La caída es rápida. Treinta metros en apenas unos segundos. El grito de ella sí parece eterno. Siento una calma inmediata e inexplicable. Ella añade al grito un llanto ahogado e histérico que desemboca en lacónicas negaciones.

Me pregunto cómo hubieran sido sus lamentos si fuera yo quien estuviera ahora hecho añicos y no su maldito móvil. Parece que no voy a ser el único que «no» va a dormir en un faro.


El poder del botón rojo

Ganador del Primer premio 

XV Premio de Microrrelatos: 'Microhistorias en el ascensor' 2023, Madrid

                         El poder del botón rojo

                                Karola Cosme

Se mudó al ascensor cuando la echaron del piso a primeros de mes; dijo que como había pagado la comunidad, le correspondía el uso. Es propio encontrarse a la señora en bata, con un termo en la mano, preguntándote a qué piso vas. Nos tiene prohibido tocar el cuadro de mandos, y es casi delito entrar sin limpiarnos antes las suelas.

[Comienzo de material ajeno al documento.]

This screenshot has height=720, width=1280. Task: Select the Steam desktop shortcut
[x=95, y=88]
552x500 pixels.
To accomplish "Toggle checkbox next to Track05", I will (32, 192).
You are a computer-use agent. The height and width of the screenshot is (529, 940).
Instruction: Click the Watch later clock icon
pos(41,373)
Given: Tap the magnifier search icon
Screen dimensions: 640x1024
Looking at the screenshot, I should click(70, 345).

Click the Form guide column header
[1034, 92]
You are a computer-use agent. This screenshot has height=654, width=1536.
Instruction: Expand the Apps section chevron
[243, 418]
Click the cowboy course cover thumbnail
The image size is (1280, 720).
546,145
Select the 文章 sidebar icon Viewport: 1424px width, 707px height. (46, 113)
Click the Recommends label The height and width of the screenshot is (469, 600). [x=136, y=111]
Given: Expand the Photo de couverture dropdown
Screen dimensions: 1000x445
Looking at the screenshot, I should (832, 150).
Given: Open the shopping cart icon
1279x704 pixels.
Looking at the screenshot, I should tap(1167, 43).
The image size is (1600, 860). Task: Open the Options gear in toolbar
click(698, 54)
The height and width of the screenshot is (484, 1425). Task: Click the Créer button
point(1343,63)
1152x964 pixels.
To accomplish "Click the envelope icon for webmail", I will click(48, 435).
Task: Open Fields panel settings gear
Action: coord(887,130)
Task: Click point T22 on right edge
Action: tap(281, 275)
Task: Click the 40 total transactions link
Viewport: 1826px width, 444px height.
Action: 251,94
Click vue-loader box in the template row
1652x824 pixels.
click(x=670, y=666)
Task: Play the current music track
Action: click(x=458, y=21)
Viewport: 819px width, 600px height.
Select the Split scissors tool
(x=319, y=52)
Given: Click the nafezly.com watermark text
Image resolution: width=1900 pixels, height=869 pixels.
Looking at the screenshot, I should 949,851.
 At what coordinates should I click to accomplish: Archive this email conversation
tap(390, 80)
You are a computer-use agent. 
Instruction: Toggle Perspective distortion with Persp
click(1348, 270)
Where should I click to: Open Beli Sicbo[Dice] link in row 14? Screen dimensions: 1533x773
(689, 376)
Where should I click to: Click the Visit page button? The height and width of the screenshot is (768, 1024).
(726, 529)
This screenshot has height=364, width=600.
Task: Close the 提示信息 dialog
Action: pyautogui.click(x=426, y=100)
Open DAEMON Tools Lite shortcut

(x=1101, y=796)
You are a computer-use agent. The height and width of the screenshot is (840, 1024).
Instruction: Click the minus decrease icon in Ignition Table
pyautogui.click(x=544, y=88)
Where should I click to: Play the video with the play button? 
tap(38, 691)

Una silla de esparto le hace de cama, mesa, sillón de TV y armario.
El día que no respondía ni ella ni el ascensor, temimos lo peor.
—¿Gregoria, está bien? —preguntó un bombero.

—Perfectamente. Usen la escalera, necesito intimidad.


Repentina niñez

Ganador del Primer premio

I Certamen internacional de Relato Corto iLIVE 'Historias Llenas de vida', Cudeca e instituto Pallium, 2022, 

Repentina niñez

                                  Karola Cosme

Reconozco que al principio me pareció una locura volver a juntar a papá y a mamá bajo el mismo techo, porque, por mucho que la demencia haya ido borrando a esos que se odiaban, a veces, les viene un recuerdo fugaz y me llaman por mi nombre para preguntarme quién es el vejestorio que he metido en casa. Ellos, por suerte, no se acuerdan de los platos que se han tirado durante décadas. Ambos creen que el otro es un anciano al que cuido.

Hace años que mamá vive conmigo, pero a papá lo traje hace seis semanas, cuando entendimos que a él también se le estaba nublando la vida. ¿Qué podía hacer? Julia con los niños… imposible, y Oriol sigue en Londres. Quedaba yo, la pequeña, la soltera, la sin vida.

Además, solo podemos pagar una enfermera.

Por la tarde, cuando regreso, Rosa me cuenta que los ha visto bailar un vals en el salón o que los ha escuchado decirse entre risas cosas al oído.

Estoy disfrutando de su repentina niñez. Sé que rompí su estúpida promesa de no acercarlos más, pero me siento inmensamente feliz de verlos juntos otra vez.